A technology transfer agreement has been entered between Zhejiang Geely Holding Group (Geely Automobile’s parent) and Volvo. This deal enables Geely to improve its product lineup and intensify its competitiveness. Volvo CEO Stefan Jacoby said that this is a move that creates added value for the two companies.
He added that this will help with plans for China to soon be Volvo’s “second home market." In a statement, Geely said that this deal covers the joint development of electric vehicle and small-car technology, which include plug-in vehicles. Li Shufu, chairman of Geely Holding Group, said that it’s a “strategic imperative” for the company to improve its various brands to and to do what it can to unlock the synergies within the group.
In 2010, Volvo was bought by Zhejiang Geely from Ford Motor Co. This is China's biggest overseas auto acquisition and reflects the country's quick rise in the auto industry. However, this deal resulted to worries that a Chinese takeover will hurt Volvo's image as a long-established upscale brand.
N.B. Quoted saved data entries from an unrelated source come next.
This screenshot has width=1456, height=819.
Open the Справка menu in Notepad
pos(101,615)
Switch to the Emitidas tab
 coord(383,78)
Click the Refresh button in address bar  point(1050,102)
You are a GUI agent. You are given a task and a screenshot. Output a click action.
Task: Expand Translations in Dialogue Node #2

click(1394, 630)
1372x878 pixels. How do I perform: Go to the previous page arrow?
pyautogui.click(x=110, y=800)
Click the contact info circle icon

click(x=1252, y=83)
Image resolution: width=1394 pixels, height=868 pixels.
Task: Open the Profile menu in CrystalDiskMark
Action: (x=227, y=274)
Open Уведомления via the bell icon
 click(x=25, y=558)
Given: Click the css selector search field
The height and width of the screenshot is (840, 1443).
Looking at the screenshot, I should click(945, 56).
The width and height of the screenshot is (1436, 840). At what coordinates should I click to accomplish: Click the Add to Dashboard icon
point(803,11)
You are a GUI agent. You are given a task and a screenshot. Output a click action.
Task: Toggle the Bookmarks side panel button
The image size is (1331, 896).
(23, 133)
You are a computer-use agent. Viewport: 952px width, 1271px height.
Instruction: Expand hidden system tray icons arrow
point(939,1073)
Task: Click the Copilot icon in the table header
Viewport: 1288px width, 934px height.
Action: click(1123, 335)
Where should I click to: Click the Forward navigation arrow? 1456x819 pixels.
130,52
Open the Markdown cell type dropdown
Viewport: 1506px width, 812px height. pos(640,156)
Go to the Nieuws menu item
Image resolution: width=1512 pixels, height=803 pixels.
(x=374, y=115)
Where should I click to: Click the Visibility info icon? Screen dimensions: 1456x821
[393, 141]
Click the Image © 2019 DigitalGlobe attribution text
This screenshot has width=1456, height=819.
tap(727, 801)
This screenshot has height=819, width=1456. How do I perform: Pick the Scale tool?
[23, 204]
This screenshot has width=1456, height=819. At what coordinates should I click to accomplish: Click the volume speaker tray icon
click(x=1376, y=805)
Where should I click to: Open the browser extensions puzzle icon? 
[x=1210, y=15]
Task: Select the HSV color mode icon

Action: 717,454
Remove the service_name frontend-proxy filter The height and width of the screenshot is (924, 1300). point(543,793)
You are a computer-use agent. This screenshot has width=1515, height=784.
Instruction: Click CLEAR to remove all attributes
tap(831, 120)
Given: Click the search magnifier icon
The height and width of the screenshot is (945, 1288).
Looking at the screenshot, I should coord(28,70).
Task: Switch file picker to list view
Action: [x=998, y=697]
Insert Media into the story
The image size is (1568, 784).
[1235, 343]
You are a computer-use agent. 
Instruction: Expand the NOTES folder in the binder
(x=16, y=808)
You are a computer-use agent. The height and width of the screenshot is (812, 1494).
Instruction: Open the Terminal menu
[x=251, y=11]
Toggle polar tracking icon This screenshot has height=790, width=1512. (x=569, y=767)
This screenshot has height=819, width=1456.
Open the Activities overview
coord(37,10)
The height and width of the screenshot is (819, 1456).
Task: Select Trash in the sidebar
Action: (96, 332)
To alleviate those fears, Li has given a public statement to emphasize that Volvo's independence would be maintained.
Li has been reiterating, “Geely is Geely, Volvo is Volvo." Even if technology sharing between a parent and its subsidiary isn’t unusual, industry observers predict that there will be operational difficulties in implementing the plan.
Yale Zhang, president of consultancy Automotive Foresight (Shanghai) Co Ltd., said that Geely is the “obvious beneficiary” of this agreement but the sharing has to be done carefully since it’s possible that Volvo's image as a premier brand may be damaged. The Chinese government has yet to approve a plan by Volvo to construct a greenfield manufacturing plant in Chengdu in southwest China. This plant would house the operations of a new brand jointly developed by Volvo and Geely.